DocsMathStatisticsCoefficient of Variation

Coefficient of Variation

Windowed · default period 20Statistics

The Coefficient of Variation (CV) node computes (population std / |mean|) × 100 over the rolling window. CV is a normalized volatility measure — a CV of 20% means the typical spread is 20% of the average value. Because it divides by the mean, CV allows direct volatility comparison between assets with very different price levels.

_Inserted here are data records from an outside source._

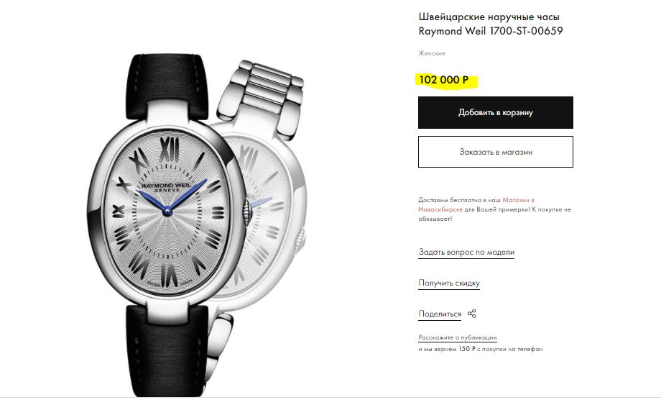
Task: Click the free delivery description paragraph
Action: [x=494, y=209]
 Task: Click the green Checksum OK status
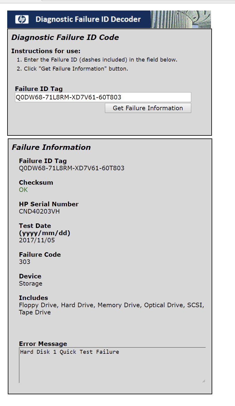(23, 190)
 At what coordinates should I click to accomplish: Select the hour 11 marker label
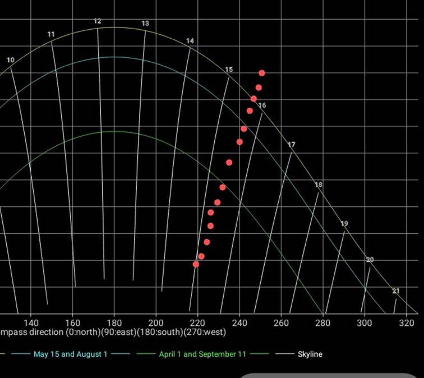coord(51,34)
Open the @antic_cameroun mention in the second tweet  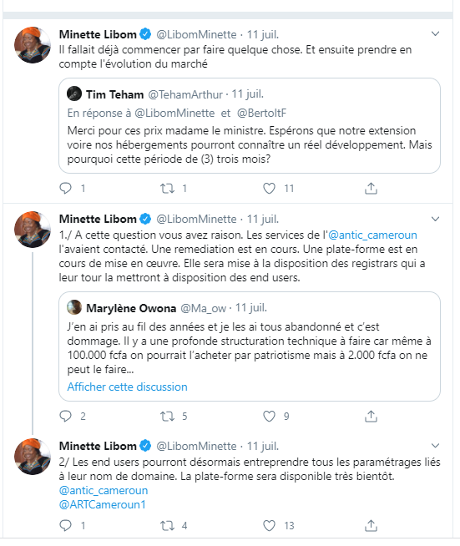pos(372,235)
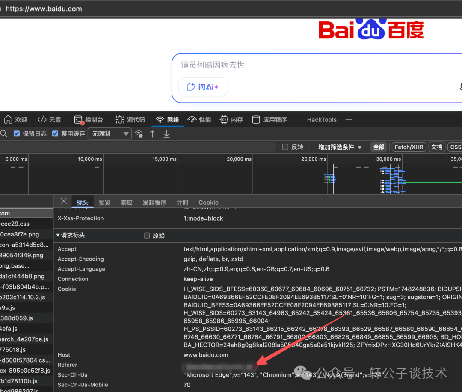
Task: Toggle the 保留日志 checkbox
Action: [16, 133]
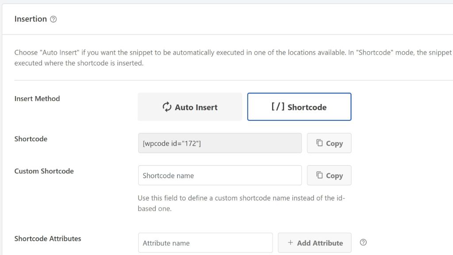Click the plus icon on Add Attribute
Image resolution: width=453 pixels, height=255 pixels.
point(292,243)
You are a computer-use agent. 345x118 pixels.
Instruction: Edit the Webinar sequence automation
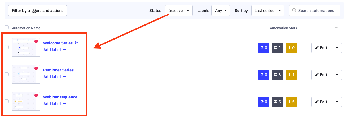(x=321, y=102)
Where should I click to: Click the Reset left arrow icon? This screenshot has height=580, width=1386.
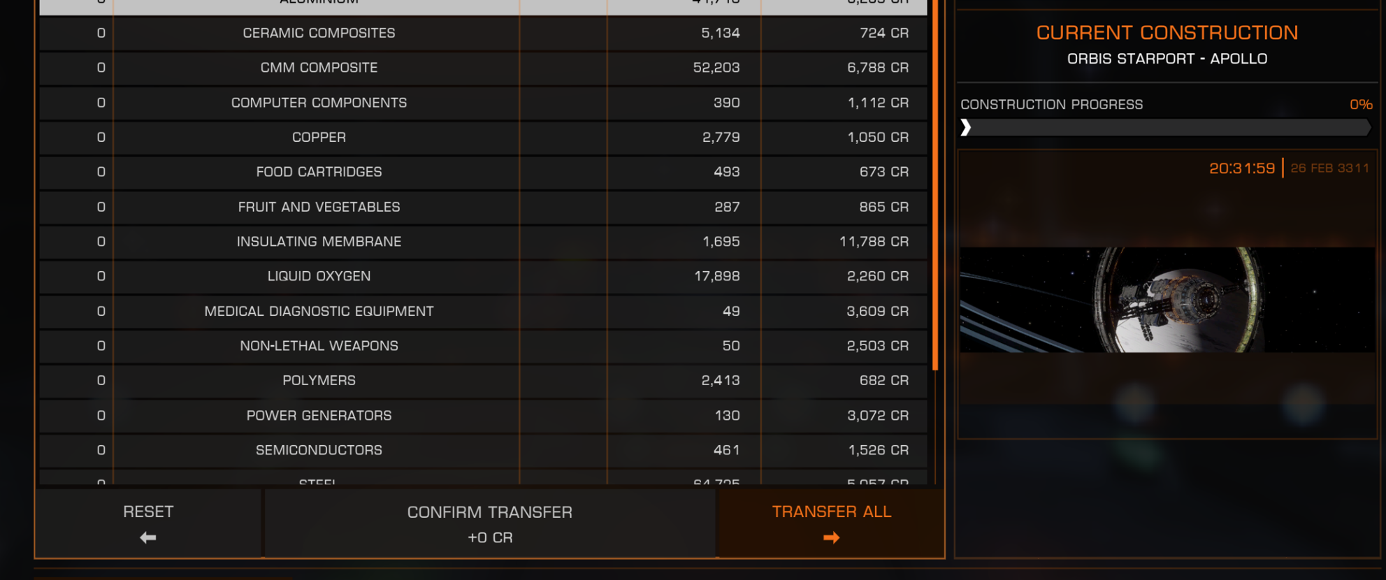147,537
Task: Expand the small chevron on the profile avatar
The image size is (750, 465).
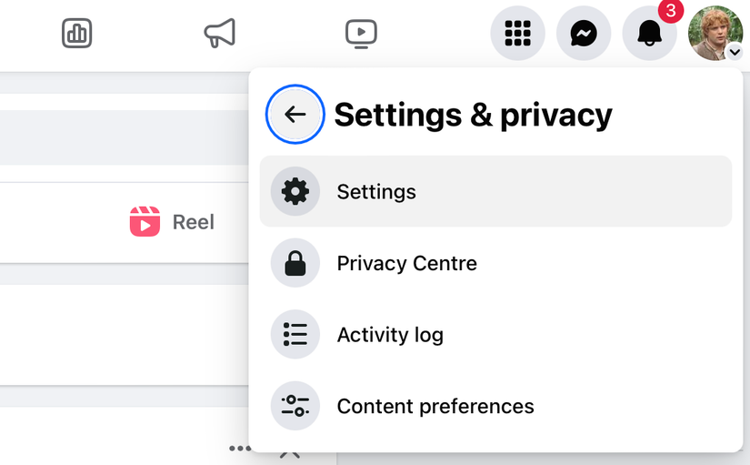Action: tap(735, 53)
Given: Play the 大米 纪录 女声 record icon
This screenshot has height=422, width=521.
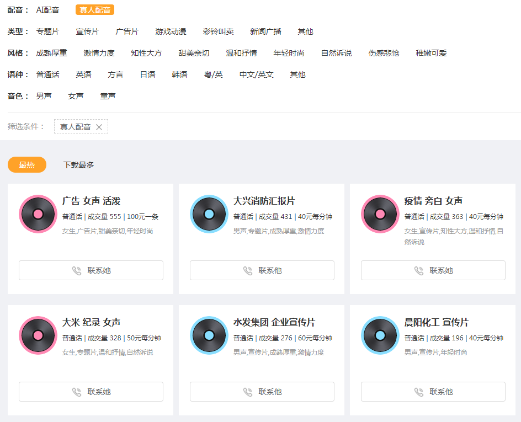Looking at the screenshot, I should (38, 335).
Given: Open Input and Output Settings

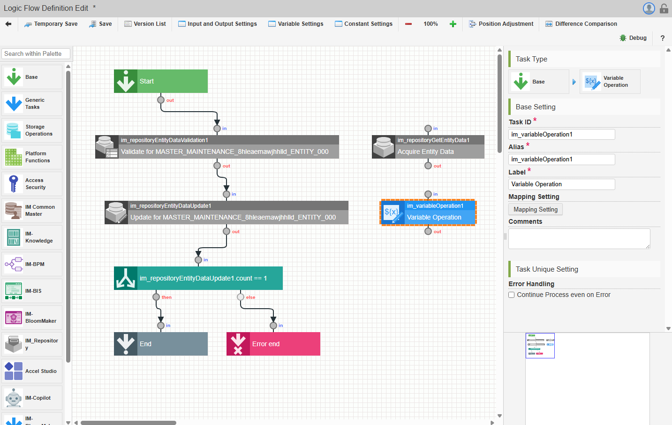Looking at the screenshot, I should [218, 24].
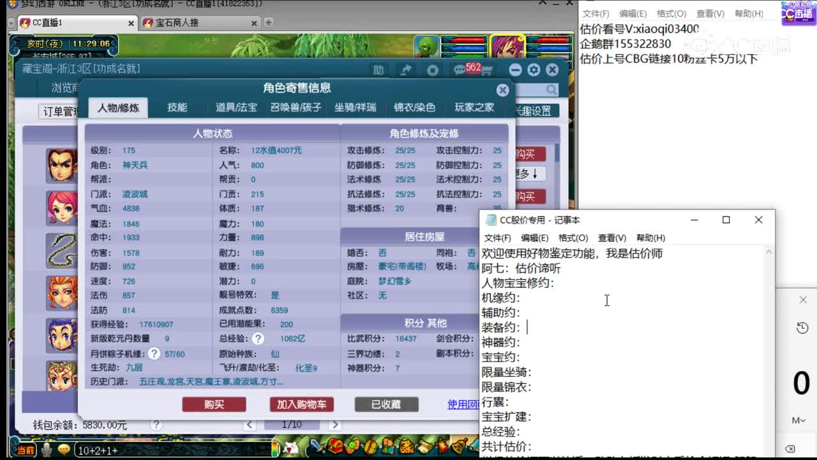Open the M dropdown in the right panel

pos(798,420)
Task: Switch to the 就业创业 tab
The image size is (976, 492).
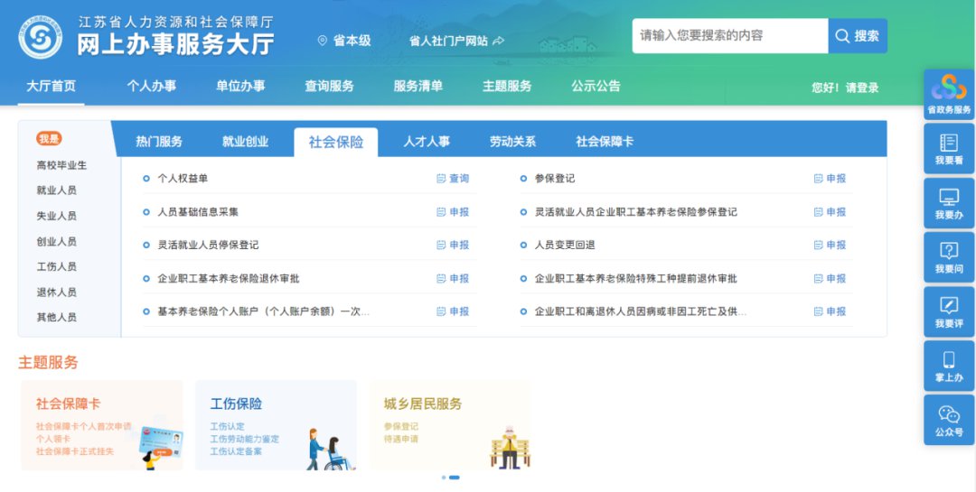Action: (x=245, y=142)
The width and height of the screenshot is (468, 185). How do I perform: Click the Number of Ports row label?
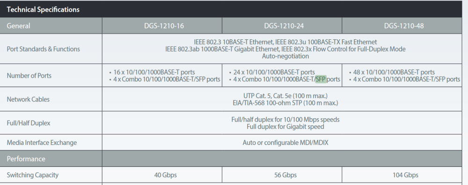[29, 76]
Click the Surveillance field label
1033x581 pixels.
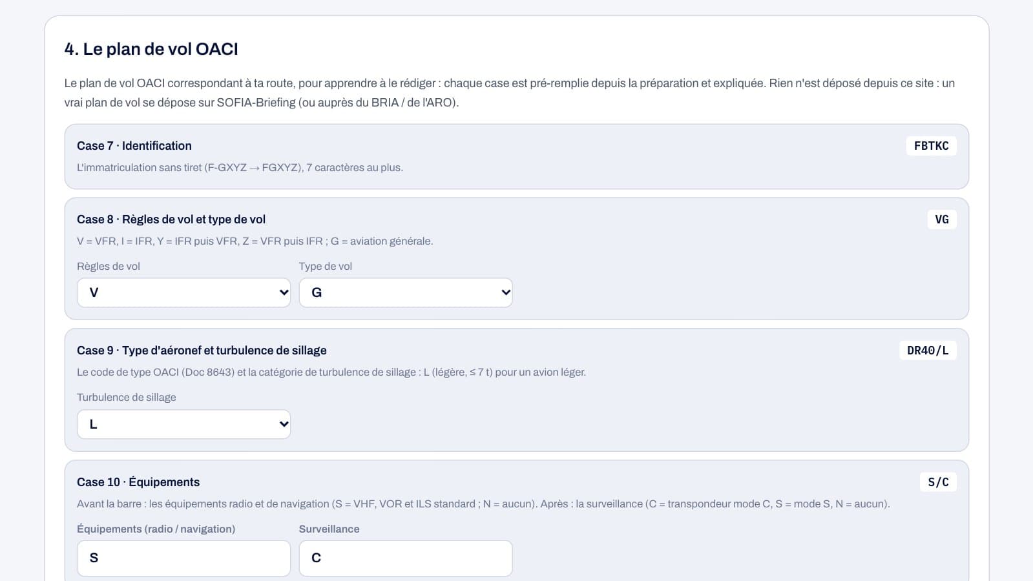[329, 529]
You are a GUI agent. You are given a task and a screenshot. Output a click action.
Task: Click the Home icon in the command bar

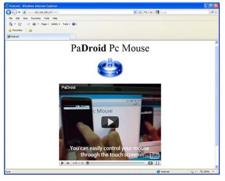click(x=11, y=24)
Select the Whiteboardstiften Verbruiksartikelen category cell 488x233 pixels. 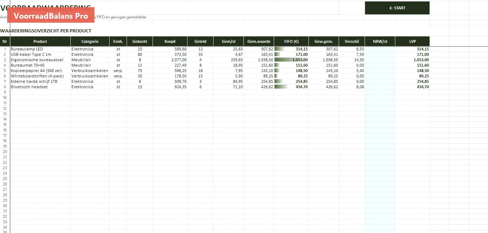tap(90, 76)
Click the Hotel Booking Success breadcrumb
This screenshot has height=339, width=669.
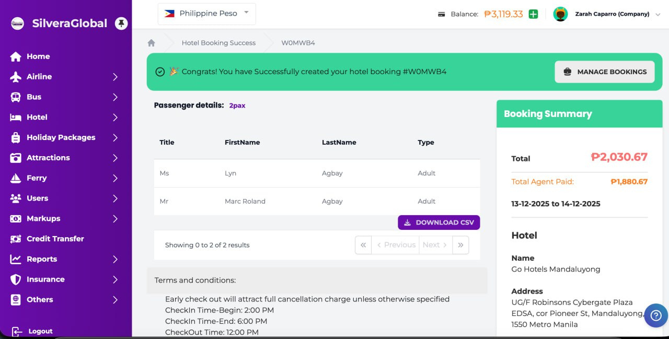218,43
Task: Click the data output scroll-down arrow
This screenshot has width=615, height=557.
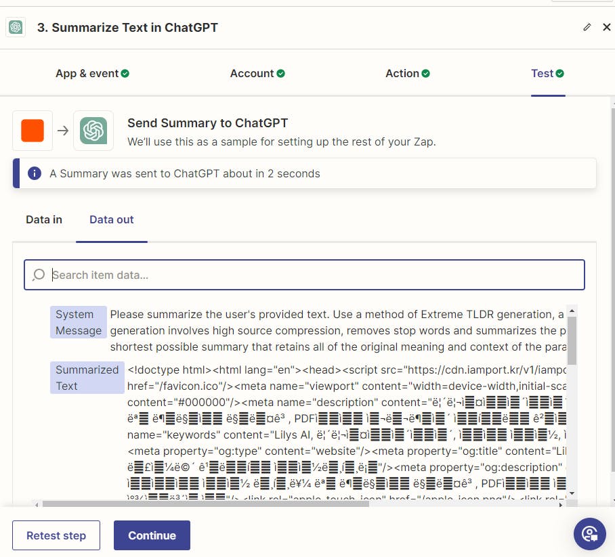Action: [572, 493]
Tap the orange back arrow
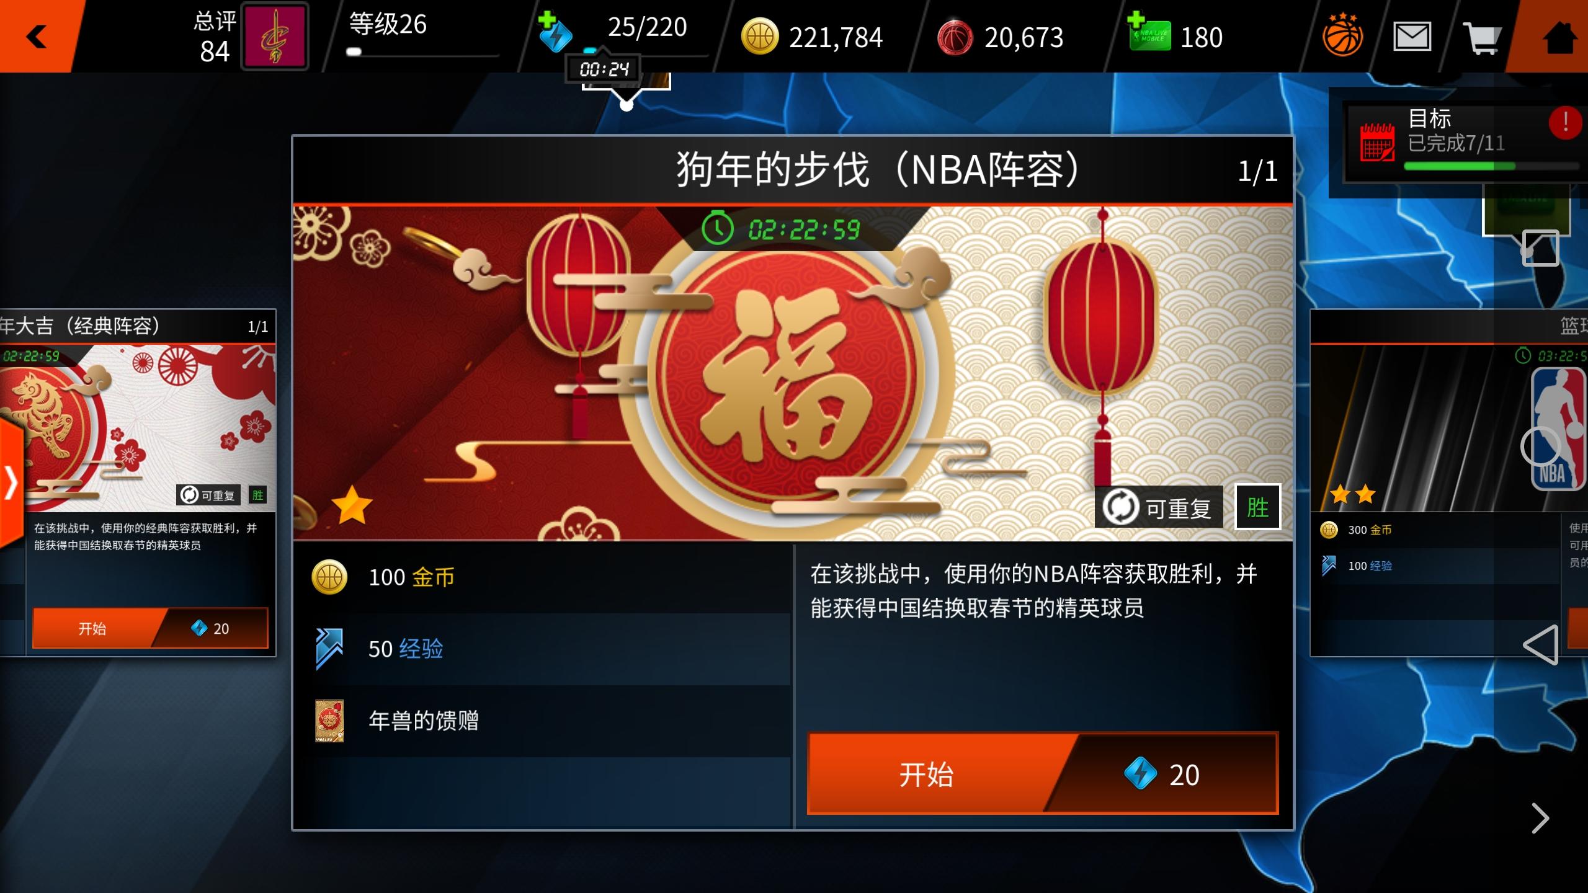 tap(36, 36)
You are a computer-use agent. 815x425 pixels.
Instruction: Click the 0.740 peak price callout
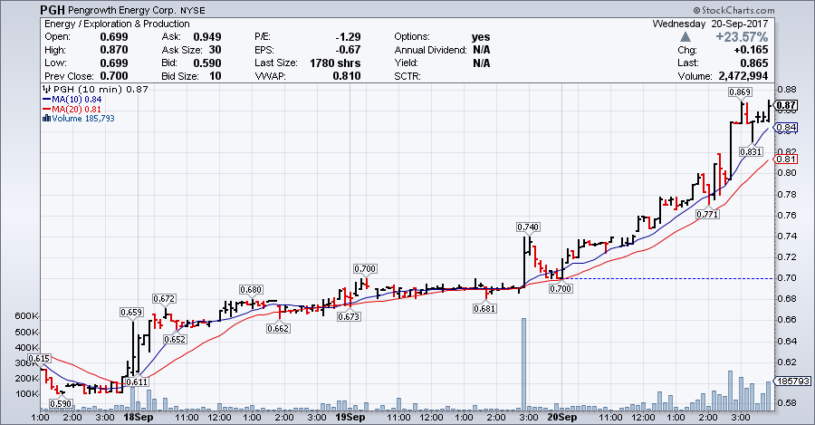(x=528, y=226)
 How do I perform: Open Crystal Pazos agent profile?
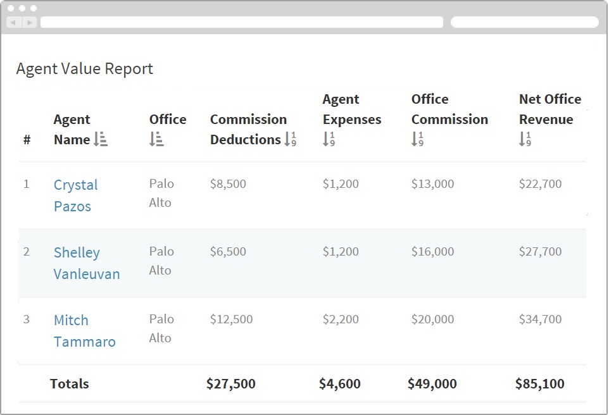click(76, 194)
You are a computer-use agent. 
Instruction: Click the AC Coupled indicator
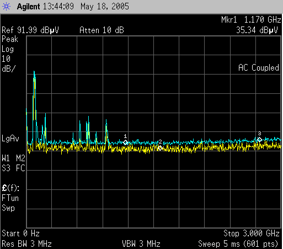tap(259, 68)
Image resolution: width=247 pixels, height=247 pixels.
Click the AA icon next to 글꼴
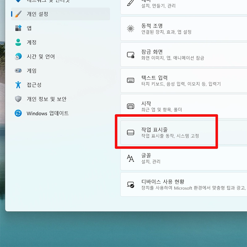point(131,158)
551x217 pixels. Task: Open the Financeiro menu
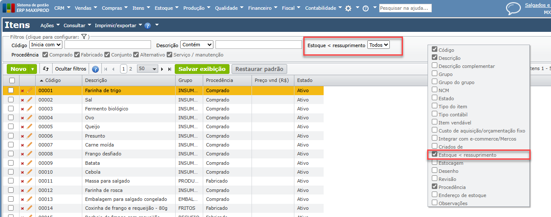coord(263,8)
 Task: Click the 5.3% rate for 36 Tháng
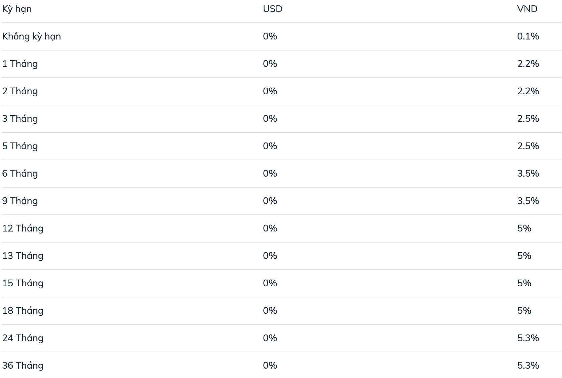tap(528, 366)
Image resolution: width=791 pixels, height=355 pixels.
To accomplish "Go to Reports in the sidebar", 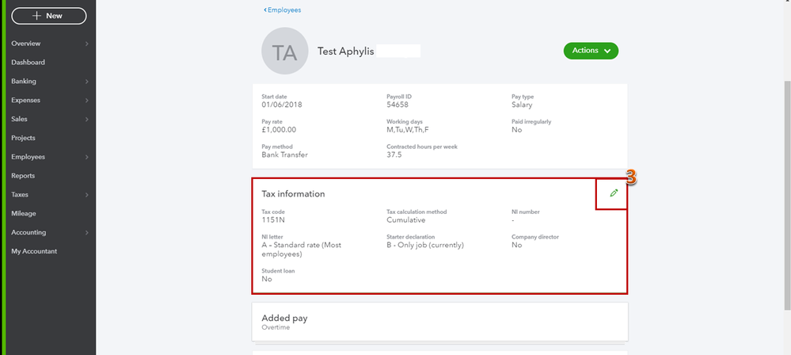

Returns null when the mean is zero.

Algorithm

  • Compute mean (μ) and population std (σ) of non-null window values
  • output = (σ / |μ|) × 100
  • Returns null when μ = 0 or fewer than 2 non-null values

Parameters

NameTypeDefaultDescription
periodnumber20Rolling window size.

Inputs & Outputs

PortTypeDescription
Inputs
inputnumber[]Source numeric array
Outputs
valuesnumber | nullComputed value at each bar; null before the warmup period completes
timestampsnumber[]Bar timestamps (UNIX ms), aligned 1-to-1 with values
Live mode: In live streaming mode the node updates only the last bar in-place rather than recalculating the full array, keeping CPU usage minimal during real-time data feeds.

Use Cases

Cross-Asset Volatility Comparison

CV enables comparing the relative volatility of a $10 stock with a $1000 stock without needing to normalize prices first.

Regime Filter

CV above a threshold (e.g., 5%) signals a high-volatility regime; below signals low-volatility compression — useful for switching between strategy modes.

Position Sizing Adjuster

Use 1/CV as a volatility-adjusted position size multiplier to maintain equal risk across different assets and regimes.